• What is being asked
A word-for-word repeat of all the data is the goal.

• Material provided
◆ ◆ ◆ ◆

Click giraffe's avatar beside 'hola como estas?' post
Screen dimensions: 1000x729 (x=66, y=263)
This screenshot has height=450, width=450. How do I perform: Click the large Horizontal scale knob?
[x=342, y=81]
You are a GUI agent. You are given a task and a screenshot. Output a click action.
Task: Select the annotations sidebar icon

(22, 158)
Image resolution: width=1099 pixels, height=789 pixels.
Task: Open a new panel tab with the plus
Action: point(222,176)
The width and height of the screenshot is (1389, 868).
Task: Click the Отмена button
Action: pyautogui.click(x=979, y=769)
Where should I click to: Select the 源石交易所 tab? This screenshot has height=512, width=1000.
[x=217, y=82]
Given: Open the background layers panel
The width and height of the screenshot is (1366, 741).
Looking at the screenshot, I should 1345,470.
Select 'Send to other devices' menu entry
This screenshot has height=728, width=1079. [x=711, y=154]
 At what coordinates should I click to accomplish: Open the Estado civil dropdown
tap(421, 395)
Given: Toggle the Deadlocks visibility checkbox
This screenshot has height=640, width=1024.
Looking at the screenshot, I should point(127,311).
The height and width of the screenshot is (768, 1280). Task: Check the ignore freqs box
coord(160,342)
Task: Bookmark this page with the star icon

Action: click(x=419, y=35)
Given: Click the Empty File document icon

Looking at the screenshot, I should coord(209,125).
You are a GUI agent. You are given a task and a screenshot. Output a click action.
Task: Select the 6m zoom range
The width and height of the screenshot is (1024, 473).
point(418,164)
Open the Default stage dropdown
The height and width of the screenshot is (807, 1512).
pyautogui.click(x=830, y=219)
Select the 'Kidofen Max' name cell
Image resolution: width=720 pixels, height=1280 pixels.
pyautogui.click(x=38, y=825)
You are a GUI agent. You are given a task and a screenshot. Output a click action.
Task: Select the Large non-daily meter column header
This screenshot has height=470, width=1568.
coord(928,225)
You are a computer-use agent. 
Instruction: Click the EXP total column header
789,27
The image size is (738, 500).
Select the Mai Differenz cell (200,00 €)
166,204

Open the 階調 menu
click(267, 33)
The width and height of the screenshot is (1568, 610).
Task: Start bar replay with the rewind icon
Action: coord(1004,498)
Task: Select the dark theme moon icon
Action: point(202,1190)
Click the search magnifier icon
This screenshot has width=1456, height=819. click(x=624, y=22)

◆ ◆ ◆ ◆

• Answer to this problem
Click giraffe's avatar beside 'hola como estas?' post
Screen dimensions: 1000x729 (x=66, y=263)
This screenshot has height=450, width=450. How do I perform: Click the large Horizontal scale knob?
[x=342, y=81]
You are a GUI agent. You are given a task and a screenshot. Output a click action.
Task: Select the annotations sidebar icon

(22, 158)
Image resolution: width=1099 pixels, height=789 pixels.
Task: Open a new panel tab with the plus
Action: point(222,176)
The width and height of the screenshot is (1389, 868).
Task: Click the Отмена button
Action: pyautogui.click(x=979, y=769)
Where should I click to: Select the 源石交易所 tab? This screenshot has height=512, width=1000.
[x=217, y=82]
Given: Open the background layers panel
The width and height of the screenshot is (1366, 741).
Looking at the screenshot, I should 1345,470.
Select 'Send to other devices' menu entry
This screenshot has height=728, width=1079. [x=711, y=154]
 At what coordinates should I click to accomplish: Open the Estado civil dropdown
tap(421, 395)
Given: Toggle the Deadlocks visibility checkbox
This screenshot has height=640, width=1024.
Looking at the screenshot, I should point(127,311).
The height and width of the screenshot is (768, 1280). Task: Check the ignore freqs box
coord(160,342)
Task: Bookmark this page with the star icon

Action: click(x=419, y=35)
Given: Click the Empty File document icon

Looking at the screenshot, I should coord(209,125).
You are a GUI agent. You are given a task and a screenshot. Output a click action.
Task: Select the 6m zoom range
The width and height of the screenshot is (1024, 473).
point(418,164)
Open the Default stage dropdown
The height and width of the screenshot is (807, 1512).
pyautogui.click(x=830, y=219)
Select the 'Kidofen Max' name cell
Image resolution: width=720 pixels, height=1280 pixels.
pyautogui.click(x=38, y=825)
You are a GUI agent. You are given a task and a screenshot. Output a click action.
Task: Select the Large non-daily meter column header
This screenshot has height=470, width=1568.
coord(928,225)
You are a computer-use agent. 
Instruction: Click the EXP total column header
789,27
The image size is (738, 500).
Select the Mai Differenz cell (200,00 €)
166,204

Open the 階調 menu
click(267, 33)
The width and height of the screenshot is (1568, 610).
Task: Start bar replay with the rewind icon
Action: coord(1004,498)
Task: Select the dark theme moon icon
Action: point(202,1190)
Click the search magnifier icon
This screenshot has width=1456, height=819. click(x=624, y=22)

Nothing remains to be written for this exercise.